Cal11 calculator

Expected Frequency Calculator Given N and P

Reviewed by Calculator Editorial Team

This calculator helps you determine the expected frequency of an event given a sample size (n) and probability (p). It's a fundamental tool in statistics for hypothesis testing and data analysis.

What is Expected Frequency?

Expected frequency is a statistical concept that represents the number of times an event is expected to occur in a given sample size, based on a known probability. It's calculated by multiplying the sample size by the probability of the event.

In hypothesis testing, expected frequencies are used to compare observed frequencies with what would be expected under the null hypothesis. This comparison helps determine whether there's a statistically significant difference between the observed data and the expected distribution.

Expected frequency is different from observed frequency, which is the actual count of events observed in a sample. The chi-square test, for example, compares expected and observed frequencies to assess goodness of fit.

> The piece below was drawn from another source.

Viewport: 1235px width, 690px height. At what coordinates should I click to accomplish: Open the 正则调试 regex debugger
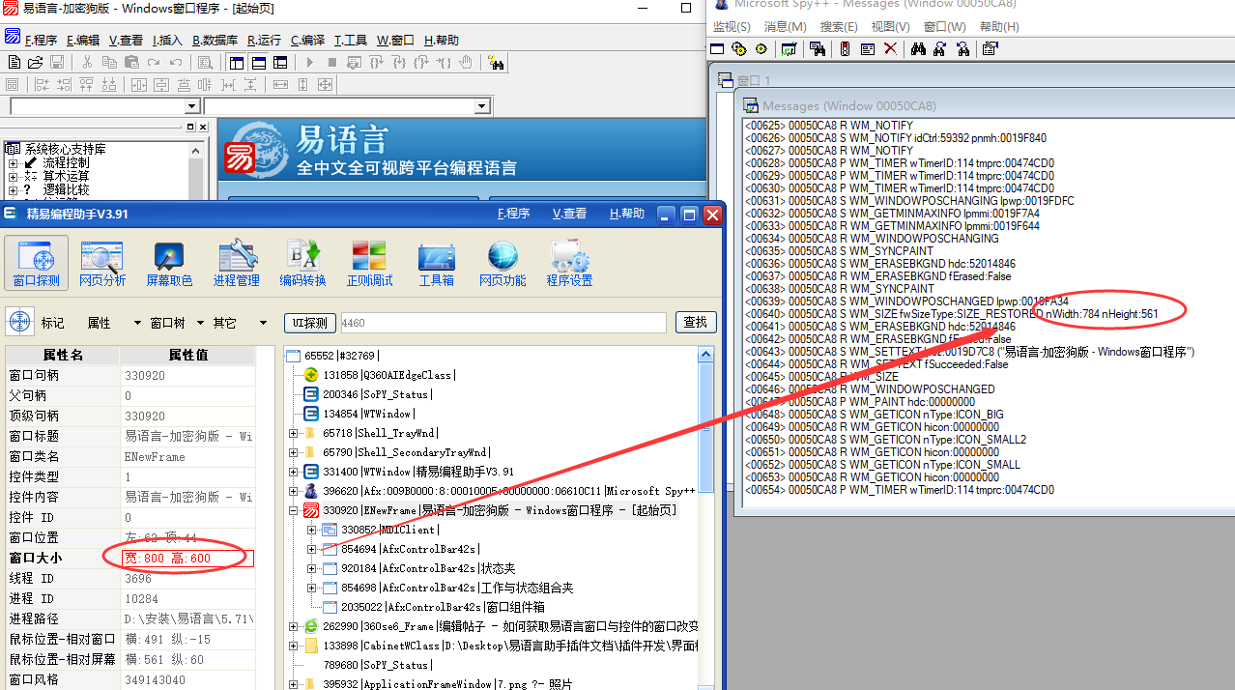pos(369,264)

How to Calculate Expected Frequency

The formula for calculating expected frequency is straightforward:

Expected Frequency = n × p

Where:

  • n = sample size (number of trials or observations)
  • p = probability of the event occurring

The result is the expected number of times the event should occur in the sample if the probability p is accurate.

Steps to Calculate

  1. Determine your sample size (n)
  2. Identify the probability (p) of the event occurring
  3. Multiply n by p to get the expected frequency
  4. Compare the result with observed frequencies if conducting a hypothesis test

For continuous data, expected frequency is calculated by integrating the probability density function over the range of interest, rather than using the simple multiplication formula.

Example Calculation

Let's say you're testing a new drug and want to know how many patients you expect to recover if the recovery rate is 70%. You have a sample of 100 patients.

Using the formula:

Expected Frequency = 100 × 0.70 = 70

This means you would expect approximately 70 patients to recover in your sample of 100.

Comparison Table

Sample Size (n) Probability (p) Expected Frequency
50 0.60 30
200 0.25 50
1000 0.10 100

Interpretation of Results

The expected frequency provides a baseline for comparison in statistical analysis. Here's how to interpret the results:

  • If the observed frequency is close to the expected frequency, it suggests the probability p is reasonable for the sample.
  • A significant difference between observed and expected frequencies may indicate the probability p is not accurate or that there's an underlying pattern in the data.
  • In hypothesis testing, a large difference between observed and expected frequencies may lead to rejecting the null hypothesis.

Expected frequency should not be confused with certainty. It represents a statistical expectation based on probability, not a guaranteed outcome.

Practical Applications

Expected frequency calculations are used in various statistical applications:

  • Quality control in manufacturing
  • Medical research and clinical trials
  • Social science surveys and polling
  • Financial risk assessment
  • Ecological studies and population analysis

Frequently Asked Questions

What is the difference between expected and observed frequency?
Expected frequency is calculated based on probability, while observed frequency is the actual count of events in a sample. The difference between them helps assess whether the probability model fits the data.
When should I use expected frequency in my analysis?
Use expected frequency when you need to compare observed data with a theoretical probability distribution, such as in chi-square tests, goodness-of-fit tests, or when validating a probability model.
Can expected frequency be greater than the sample size?
No, the expected frequency cannot exceed the sample size. If p is greater than 1, it's not a valid probability, and if n × p exceeds n, it indicates an error in the calculation or input values.
How does sample size affect expected frequency?
Larger sample sizes will generally produce larger expected frequencies for the same probability. This is because more observations provide more opportunities for the event to occur.
Is expected frequency the same as mean?
No, expected frequency is calculated as n × p, while the mean of a binomial distribution is n × p. However, for continuous distributions, the expected value (mean) is calculated differently using integration.